False Colored Eyes constructs a strange universe where things are constantly slightly off, thought outside the box, played over the fence; wilfully a split second delayed or running a millimetre off track: The cartoon-esque click never completely manages to hit the pulse of the jingling performer-songs, the lip movements are slightly out of sync with the pre-recorded texts, a minimal distance from the quoted emotional worlds is scrupulously kept – the horror is pretend, the hysteria fake, the ecstasy acted. A bizarrely libidinal solipsism motorises this evening. And even that is slightly askew: pushed into the realms of para-eroticism, of meta-sex.

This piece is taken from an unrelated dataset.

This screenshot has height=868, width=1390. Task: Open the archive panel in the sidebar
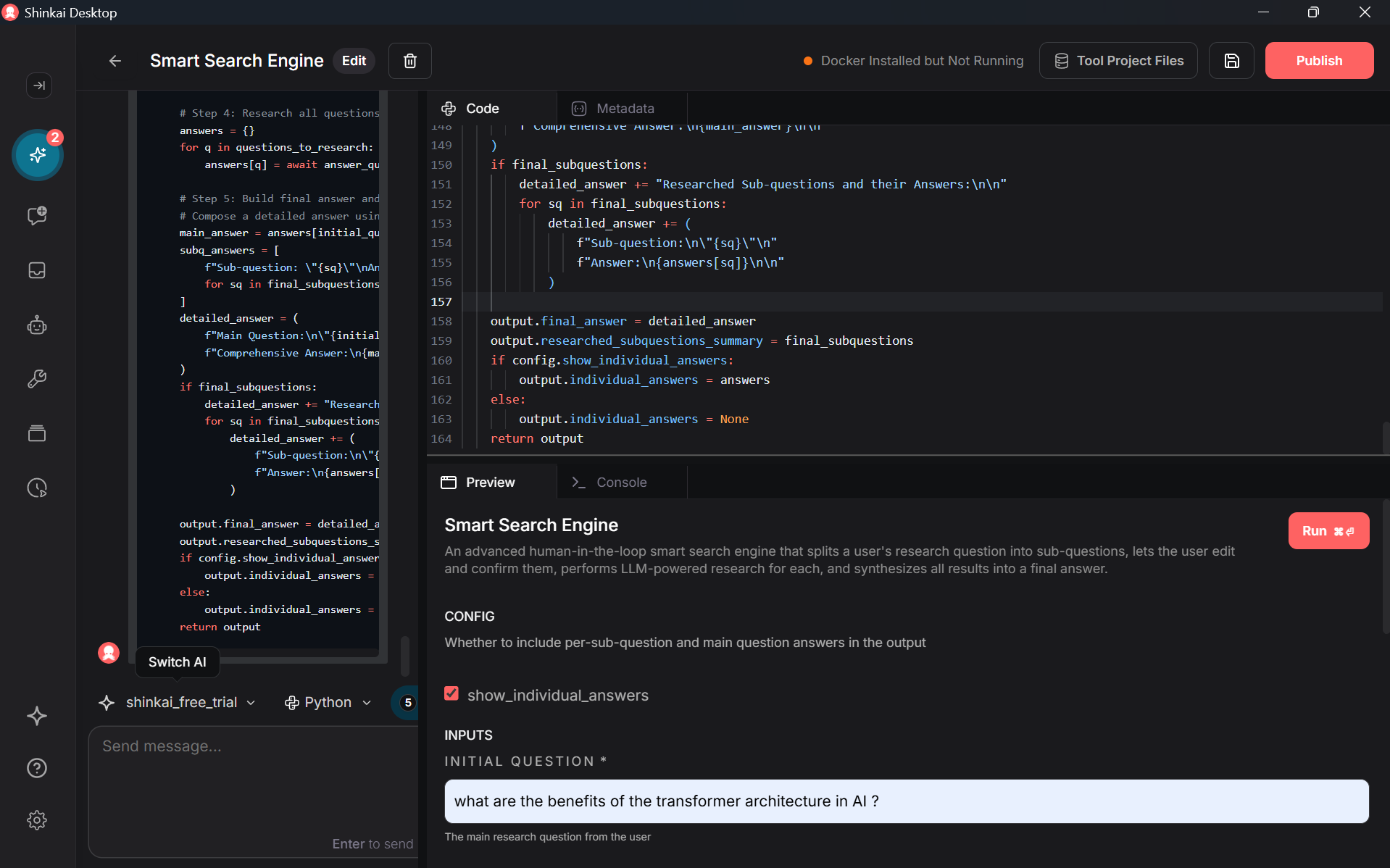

The search for the ideal I within the self-produced image, the constant audio-visual assessment of the ego: these are the ultimate utopias of a fun craving society of the spectacle that has run out of ideas. And yet, despite all the effort, one never gets close enough to celebrity (i.e. oneself): In the constantly re-focused high definition vistas that document the steady progress of the intrusion into partial bodies and body-parts, we embark on a Fantastic Voyage – much like in the film of the same name, released in 1966 the same year as Chelsea Girls – to precious star-microcosms: gastroscopy as the ultimate advanced form of pornography. In self-optimization's house of mirrors we hear the ghastly language of the cinema -apparatus celebrating the act of freezing the movements of undead human images into motion pictures. All is vanity, fair enough. But at least there's still narcissism as the last resort to fall back on.

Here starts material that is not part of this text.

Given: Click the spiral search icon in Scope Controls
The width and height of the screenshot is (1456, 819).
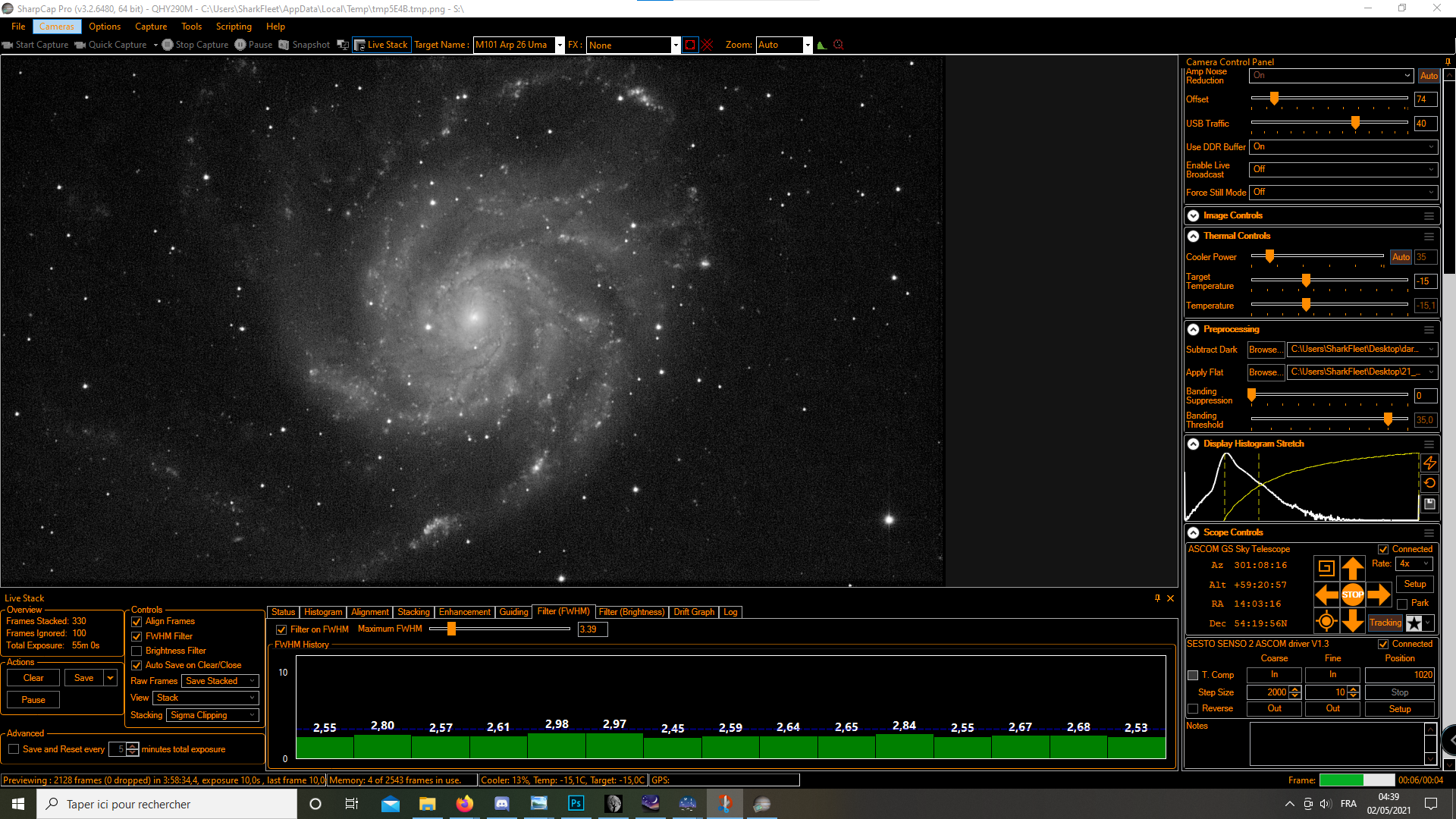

Only at the end do the protagonists eventually really find together, back into the un-order of bodies, for a last shared excess, before Maureen Tuckers slightly withered ode to night, the song After Hours, is heard in the dreamlike grand finale. “All the people are dancing” goes Tucker in her monologue, “and they're having such fun” - yet it is always the others who have all the fun. When the door finally closes, the day remains outside forever. Say hello to Never. But please: Smile – you're on film!